He was born at Bar-le-Duc about 1506. At the age of eight he was placed in an Augustinian monastery, where
he took the vows and was ordained priest in 1524. Nine years later he was abbot of a monastery at Bourges, but, becoming indoctrinated with the principles of Protestantism, he left France in 1535 and took refuge in Geneva, where he worked as a proof-reader for Greek and Hebrew.

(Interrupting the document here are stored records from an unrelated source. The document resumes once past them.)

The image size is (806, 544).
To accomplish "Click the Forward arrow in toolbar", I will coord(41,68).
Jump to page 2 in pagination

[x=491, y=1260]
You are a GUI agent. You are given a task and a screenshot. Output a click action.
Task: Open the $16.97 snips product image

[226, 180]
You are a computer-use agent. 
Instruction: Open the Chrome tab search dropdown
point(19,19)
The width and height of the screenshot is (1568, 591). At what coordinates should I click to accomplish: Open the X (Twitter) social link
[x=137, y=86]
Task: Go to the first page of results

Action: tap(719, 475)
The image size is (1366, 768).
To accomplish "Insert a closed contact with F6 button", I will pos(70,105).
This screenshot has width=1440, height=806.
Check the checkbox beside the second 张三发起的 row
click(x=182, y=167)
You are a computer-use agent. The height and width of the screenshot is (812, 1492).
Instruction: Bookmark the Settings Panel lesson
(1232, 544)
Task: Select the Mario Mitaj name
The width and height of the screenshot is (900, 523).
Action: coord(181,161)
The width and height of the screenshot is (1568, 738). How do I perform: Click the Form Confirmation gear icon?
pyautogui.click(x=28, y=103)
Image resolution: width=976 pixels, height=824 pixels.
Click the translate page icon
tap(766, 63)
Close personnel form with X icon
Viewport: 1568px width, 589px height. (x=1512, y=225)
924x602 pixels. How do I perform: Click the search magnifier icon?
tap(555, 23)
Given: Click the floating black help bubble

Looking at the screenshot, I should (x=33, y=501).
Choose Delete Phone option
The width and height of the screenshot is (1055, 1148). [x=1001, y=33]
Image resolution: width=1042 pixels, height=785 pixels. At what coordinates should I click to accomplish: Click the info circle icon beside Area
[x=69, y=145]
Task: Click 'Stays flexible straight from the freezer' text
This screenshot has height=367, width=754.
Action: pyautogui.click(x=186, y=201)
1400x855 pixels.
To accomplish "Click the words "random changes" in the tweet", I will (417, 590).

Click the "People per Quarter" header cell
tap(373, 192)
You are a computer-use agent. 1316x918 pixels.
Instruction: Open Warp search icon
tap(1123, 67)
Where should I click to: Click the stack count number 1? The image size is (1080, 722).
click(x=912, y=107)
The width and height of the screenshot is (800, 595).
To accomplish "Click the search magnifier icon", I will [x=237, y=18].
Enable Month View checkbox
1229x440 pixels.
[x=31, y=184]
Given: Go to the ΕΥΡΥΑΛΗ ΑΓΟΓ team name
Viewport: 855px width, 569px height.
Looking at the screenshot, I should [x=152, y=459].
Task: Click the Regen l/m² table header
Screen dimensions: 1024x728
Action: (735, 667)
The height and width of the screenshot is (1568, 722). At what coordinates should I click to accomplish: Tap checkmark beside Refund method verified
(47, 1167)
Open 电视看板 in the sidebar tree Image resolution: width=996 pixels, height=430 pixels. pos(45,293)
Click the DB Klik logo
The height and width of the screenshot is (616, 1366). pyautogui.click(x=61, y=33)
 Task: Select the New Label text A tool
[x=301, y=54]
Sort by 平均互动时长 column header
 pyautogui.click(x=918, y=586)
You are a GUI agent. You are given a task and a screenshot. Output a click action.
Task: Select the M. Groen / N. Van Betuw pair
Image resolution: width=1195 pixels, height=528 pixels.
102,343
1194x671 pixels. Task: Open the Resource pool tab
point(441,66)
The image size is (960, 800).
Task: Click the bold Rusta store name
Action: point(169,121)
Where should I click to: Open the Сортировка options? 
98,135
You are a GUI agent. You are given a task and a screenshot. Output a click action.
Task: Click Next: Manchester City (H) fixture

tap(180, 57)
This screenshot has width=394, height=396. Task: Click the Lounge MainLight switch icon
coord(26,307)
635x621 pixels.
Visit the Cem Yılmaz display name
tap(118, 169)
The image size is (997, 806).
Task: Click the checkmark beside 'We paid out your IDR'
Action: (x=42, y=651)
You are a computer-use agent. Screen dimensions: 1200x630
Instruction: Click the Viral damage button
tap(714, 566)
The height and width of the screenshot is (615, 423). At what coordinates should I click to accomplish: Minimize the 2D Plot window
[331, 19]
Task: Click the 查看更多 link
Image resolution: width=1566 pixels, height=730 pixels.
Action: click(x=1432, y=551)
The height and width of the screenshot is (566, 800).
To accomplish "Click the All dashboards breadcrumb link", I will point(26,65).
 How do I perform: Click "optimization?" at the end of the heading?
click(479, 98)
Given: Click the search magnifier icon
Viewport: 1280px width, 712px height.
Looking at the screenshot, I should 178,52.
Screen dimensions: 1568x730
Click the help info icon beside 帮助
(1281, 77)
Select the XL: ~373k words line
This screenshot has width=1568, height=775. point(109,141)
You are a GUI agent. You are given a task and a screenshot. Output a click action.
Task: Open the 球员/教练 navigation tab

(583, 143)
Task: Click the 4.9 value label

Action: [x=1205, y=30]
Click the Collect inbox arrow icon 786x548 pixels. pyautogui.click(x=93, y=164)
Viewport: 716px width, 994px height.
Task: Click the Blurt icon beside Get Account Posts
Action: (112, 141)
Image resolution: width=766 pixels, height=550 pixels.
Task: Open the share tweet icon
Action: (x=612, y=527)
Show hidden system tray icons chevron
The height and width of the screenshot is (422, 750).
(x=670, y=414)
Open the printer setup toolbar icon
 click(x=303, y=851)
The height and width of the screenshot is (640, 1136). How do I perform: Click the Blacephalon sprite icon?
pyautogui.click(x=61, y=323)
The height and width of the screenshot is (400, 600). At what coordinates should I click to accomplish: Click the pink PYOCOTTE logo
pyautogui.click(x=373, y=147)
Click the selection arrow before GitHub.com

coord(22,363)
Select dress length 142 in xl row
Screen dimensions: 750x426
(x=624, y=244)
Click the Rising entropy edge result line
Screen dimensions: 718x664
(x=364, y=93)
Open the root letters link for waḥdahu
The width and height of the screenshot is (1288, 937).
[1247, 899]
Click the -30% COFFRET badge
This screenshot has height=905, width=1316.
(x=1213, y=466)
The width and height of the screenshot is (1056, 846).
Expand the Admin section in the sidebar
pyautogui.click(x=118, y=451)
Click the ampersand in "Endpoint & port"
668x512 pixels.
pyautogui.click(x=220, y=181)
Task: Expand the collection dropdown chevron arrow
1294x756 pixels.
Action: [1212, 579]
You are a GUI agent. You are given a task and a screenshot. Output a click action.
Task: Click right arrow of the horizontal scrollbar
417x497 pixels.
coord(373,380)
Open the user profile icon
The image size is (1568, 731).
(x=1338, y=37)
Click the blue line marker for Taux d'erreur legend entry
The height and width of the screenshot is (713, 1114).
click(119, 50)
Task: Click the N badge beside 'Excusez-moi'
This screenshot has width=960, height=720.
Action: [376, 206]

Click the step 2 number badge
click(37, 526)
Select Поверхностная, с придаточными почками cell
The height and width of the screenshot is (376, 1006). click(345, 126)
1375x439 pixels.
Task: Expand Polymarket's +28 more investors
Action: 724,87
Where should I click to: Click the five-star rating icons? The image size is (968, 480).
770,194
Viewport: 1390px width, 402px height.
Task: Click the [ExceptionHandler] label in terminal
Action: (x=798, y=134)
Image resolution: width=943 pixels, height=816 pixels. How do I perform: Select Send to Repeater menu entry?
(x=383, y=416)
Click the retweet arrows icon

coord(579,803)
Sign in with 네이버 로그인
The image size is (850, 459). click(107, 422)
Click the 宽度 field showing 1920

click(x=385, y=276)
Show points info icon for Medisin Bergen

At the recommendation of Pierre Viret he was appointed to a pastorate in Grissier near Lausanne, and there married. From Grissier he was called to Vevey, where he remained until 1559. The dismissal of Viret in the controversy on excommunication, however, led Marlorat, who approved the rigidly Calvinistic procedure, to resign, and after a brief time in Geneva he was sent in July to Paris as pastor of the Evangelical congregation there. After a year he accepted a call to Rouen as first preacher, where Protestants were still struggling to secure the right to hold public services. On the accession of Charles IX of France in December 1560, they addressed a petition, written by Marlorat, to the parliament and the king, requesting permission to use a church.
The petition was refused, but the Protestants of Rouen felt themselves able to defy the edict of 25 July 1561, and hold their services in the halls of the ancient tower.

Marlorat likewise addressed a printed petition to Catharine de' Medici, in which he asserted the loyalty of the Protestants, and in August of the same year he was summoned to the Colloquy at Poissy. In debates there with the doctors of the Sorbonne, in January 1562, on images and baptism, he was one of the three spokesmen of the Protestants.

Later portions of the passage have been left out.